A DSL (Domain-Specific Language) is a specialized and problem-oriented language [1].

Motivation

A DSL is a specialized and problem-oriented language [1]. Contrarily to a General Purpose Language (GPL) (e.g., UML, Java or C#), a DSL serves to accurately describe a domain of knowledge. The interest to combine a DSL and a transformation function is to raise the abstraction level of software. A DSL user concentrates her/his efforts on domain description while complexity, design and implementation decisions and details are hidden [2]. The result of the transformation, the solution, is a part of a software application that is integrated later in the development process. The stake with DSLs is to improve productivity and software quality [2].

DSL Global view

Figure 1. DSL Global view

Structure

A DSL is a language formalized by a model. A DSL description, given by a user, is a model instance.
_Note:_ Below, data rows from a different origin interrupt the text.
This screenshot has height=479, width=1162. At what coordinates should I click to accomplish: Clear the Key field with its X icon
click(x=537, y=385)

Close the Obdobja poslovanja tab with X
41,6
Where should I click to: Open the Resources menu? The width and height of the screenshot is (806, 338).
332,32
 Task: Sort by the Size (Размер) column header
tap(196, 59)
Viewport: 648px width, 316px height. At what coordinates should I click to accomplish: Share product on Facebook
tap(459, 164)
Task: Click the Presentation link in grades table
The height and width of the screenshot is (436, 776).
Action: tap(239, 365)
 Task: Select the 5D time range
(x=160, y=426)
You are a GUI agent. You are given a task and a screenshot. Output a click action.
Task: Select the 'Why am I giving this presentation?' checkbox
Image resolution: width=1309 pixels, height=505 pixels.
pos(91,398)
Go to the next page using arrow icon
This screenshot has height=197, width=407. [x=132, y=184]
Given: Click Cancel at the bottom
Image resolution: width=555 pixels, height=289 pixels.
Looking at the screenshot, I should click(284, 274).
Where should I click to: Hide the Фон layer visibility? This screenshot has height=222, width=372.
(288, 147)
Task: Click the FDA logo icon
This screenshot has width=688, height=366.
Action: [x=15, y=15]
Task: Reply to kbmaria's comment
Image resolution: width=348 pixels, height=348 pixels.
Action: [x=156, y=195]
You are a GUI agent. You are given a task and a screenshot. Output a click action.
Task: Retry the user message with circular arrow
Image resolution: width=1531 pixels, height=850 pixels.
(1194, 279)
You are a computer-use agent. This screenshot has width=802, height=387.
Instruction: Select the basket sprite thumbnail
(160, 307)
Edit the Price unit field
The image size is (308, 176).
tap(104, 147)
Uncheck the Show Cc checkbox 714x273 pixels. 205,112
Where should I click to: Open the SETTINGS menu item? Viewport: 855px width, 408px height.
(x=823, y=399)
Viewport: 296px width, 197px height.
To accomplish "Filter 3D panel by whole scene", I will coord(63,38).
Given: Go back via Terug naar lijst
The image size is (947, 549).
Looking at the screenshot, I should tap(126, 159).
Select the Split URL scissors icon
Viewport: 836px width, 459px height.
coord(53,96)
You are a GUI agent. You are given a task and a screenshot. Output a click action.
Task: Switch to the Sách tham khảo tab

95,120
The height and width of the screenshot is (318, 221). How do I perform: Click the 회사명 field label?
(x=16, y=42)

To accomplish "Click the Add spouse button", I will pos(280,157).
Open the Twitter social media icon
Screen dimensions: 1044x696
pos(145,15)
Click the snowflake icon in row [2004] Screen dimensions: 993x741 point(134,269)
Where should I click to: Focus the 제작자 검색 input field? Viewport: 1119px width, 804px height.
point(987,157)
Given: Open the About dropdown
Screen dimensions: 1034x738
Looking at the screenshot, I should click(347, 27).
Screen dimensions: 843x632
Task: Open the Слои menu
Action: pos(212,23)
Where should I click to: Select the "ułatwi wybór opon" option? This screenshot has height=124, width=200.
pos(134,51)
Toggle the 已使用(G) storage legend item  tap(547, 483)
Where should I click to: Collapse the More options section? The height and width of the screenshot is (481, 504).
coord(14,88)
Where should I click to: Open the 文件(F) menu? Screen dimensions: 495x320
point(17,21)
An abstract syntax corresponds to the DSL model and is independent of any representation (e.g., textual, graphical representation). On the contrary, a concrete syntax is the abstract syntax represented in a human-usable language (e.g., textual, graphical, tabular). As a consequence, a DSL viewpoint (where DSL descriptions are located) contains for every DSL description i) at least a model that conforms to the abstract syntax of the DSL, ii) different representations of the same DSL description.

DSL structure

Figure 2. DSL structure


[1] Czarnecki, K., and Eisenecker, U.W., Generative Programming, Addison-Wesley, 2000.
[2] Sánchez-Ruíz, A., Saeki, M., Langlois, B., Paiano, R., Domain-Specific Software Development Terminology : Do we All Speak the Same Language?, Proceeding of the 7th OOPSLA Workshop on Domain-Specific Modeling, 2007.
[3] Stahl, T., Volter, M., Bettin, J., Haase, A., Helsen, S., Model-Driven Software Development, Wiley, 2006.